Egypt's King: The Conservation of Art in Political Crises















As Egypt carries into its seventh straight day of protests against the marathon reign of President Hosni Mubarak, as the last Internet provider in the country goes dark, and as a rash of new counter-protesters inject a violent immediacy to this surging revolution, the question of the nation's other power - its vast and incomparable collections of art - becomes a prime concern for the country's future.
     The New York Times included in its stream of online coverage of street battles between protesters and police the reassuring image of Cairo's vast Egyptian Museum lobby being paced by gun-gripping military officers. In that same thread of images was a shot of the Cairo airport, where foreigners packed into lines, all in search of flights out of Egypt - airlines are scrambling to staff planes following this mass exodus of travelers from the country.
     The guards were stationed after looters attacked the Egyptian Museum, home to nearly 120,000 historical objects including the famed gold funerary mask of Tutankhamen. Luckily, though one room away from the Tutankhamen treasures, they only managed to damage the objects they intended to steal, ripping the heads off two mummies, toppling a statue of King Tut and trying to break off gilded wood they apparently mistook for gold. Still, the restoration of these objects will be difficult work.
     Sunday 35 men tried to break into the museum, and finally on Monday a group of 50 men made a third go. This time, however, snipers had been stationed on the roof, and dozens of armed guards were patrolling its halls. The officers had been ordered not to shoot, and the group was arrested in the museum's lobby.

Flanked by special forces, antiquities chief Zahi Hawass 
speaks at Cairo's Egyptian Museum Monday.
  In Memphis, south of Cairo, an open-air museum was ransacked and emptied of its art. Other museums across Egypt have suffered looting, including the Royal Jewelry Museum and the National Museum in Alexandria.
  Zahi Hawass, who has long been the outspoken antiquities chief in Egypt, was recently appointed as Minister of State Antiquities in Mubarak's new government. "If the museum is safe, Egypt is safe," he said. While the military is beginning to protect these important sites, the exigency of preserving Egypt's cultural history escalates.

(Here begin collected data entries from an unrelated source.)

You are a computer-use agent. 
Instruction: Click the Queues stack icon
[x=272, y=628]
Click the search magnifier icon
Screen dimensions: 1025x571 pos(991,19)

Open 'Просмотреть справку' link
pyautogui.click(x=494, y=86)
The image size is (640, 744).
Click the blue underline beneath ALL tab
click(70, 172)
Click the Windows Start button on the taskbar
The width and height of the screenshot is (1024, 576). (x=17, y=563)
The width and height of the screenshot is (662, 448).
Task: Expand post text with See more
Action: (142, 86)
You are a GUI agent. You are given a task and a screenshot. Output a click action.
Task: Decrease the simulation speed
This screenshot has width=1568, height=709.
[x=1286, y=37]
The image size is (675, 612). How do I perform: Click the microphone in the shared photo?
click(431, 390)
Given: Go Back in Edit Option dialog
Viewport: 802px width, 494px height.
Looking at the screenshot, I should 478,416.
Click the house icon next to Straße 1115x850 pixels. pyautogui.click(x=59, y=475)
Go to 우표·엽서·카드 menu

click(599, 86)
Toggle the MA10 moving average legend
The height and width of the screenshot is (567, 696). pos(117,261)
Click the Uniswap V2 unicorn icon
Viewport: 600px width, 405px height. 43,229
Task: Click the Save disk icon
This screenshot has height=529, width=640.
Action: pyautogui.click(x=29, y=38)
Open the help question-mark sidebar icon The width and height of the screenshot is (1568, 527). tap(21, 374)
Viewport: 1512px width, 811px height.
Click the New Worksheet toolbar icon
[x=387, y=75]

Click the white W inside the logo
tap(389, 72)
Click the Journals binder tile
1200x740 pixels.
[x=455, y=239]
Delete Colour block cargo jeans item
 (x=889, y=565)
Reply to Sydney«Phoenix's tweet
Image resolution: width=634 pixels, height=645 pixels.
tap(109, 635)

  The danger of mixing arts and political crisis has been witnessed before in our young century. By the close of the Taliban's reign in 2001, the National Museum of Afghanistan in Kabul had suffered the worst aspects of that regime. All human depictions had been slashed, shattered, looted, set aflame or bombed. The Taliban was seeking to erase the multicultural, long-historied and complex narrative of Afghanistan. It is a testimony to the museum staff's courage that only two-thirds of its contents were destroyed; in 1988 the staff hid crates of the most precious artifacts in the presidential palace, which were retrieved in 2004. That art had miraculously survived.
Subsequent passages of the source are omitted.